CHAPTER III

CHAPTER III. THE cmFORTH OPERATING SYSTEM

This version of Forth, cmFORTH, was developed by Chuck Moore, the chief architect of the Novix-4000 Forth engine and the inventer of the Forth language. It is used in Chuck's Gamma Board and in Software Composers' SC1000C single board computer as their operating system. Chuck Moore and Novix kindly donated this remarkable software package into the public domain to encourage users exploring the phenominal capabilities of the NC4000 chip.

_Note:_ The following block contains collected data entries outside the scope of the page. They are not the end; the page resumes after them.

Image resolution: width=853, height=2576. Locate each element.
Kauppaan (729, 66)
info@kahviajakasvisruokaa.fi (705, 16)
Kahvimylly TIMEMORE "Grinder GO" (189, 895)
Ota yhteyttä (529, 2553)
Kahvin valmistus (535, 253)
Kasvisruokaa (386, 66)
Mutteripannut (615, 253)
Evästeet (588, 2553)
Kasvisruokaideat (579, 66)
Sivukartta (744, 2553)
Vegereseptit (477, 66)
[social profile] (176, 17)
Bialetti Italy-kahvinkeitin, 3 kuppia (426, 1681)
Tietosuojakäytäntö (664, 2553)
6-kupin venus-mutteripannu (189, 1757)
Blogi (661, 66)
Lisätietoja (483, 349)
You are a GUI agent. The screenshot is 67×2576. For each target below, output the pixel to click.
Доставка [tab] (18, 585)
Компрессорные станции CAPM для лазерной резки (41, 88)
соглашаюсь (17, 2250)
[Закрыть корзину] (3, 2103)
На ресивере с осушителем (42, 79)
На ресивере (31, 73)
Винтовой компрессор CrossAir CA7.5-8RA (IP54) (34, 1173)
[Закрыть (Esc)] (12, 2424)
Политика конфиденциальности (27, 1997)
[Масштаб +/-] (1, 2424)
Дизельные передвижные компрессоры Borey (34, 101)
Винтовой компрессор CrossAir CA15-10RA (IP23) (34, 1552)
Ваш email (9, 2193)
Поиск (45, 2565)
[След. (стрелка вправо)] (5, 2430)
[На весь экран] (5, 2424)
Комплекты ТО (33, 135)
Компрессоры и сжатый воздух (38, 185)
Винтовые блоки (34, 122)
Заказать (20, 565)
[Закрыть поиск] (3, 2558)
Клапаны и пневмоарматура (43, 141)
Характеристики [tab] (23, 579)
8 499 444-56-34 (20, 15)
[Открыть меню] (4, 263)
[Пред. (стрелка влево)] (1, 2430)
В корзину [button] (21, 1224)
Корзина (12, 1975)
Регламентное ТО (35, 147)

This chapter is intended to be the documentation for cmFORTH. I will attempt to go through the system in minute detail, in order to help those who are unfamiliar with the Forth language as well as those who are not familiar with Chuck Moore's coding style. In any case, the source listing itself is the primary documentation and the descriptions in this chapter are at best commentary to the source listing. The complete source listing of cmFORTH is included in this book as Appendix A. A program to burn target compiled object code into EPROM's is in Appendix B. A short program which must be implemented in a host computer to act as a terminal/disk server for the NC4000 computer is in Appendix C.

The original source listing of cmFORTH is your best source of code examples and programming style, when striving to use the NC4000 chip most effectively. You are encouraged to study this listing very carefully in order to gain maximum benefit from the chip. The source code is only 30 screens long. It would not be very difficult to study it and to be thoroughly familiar with it.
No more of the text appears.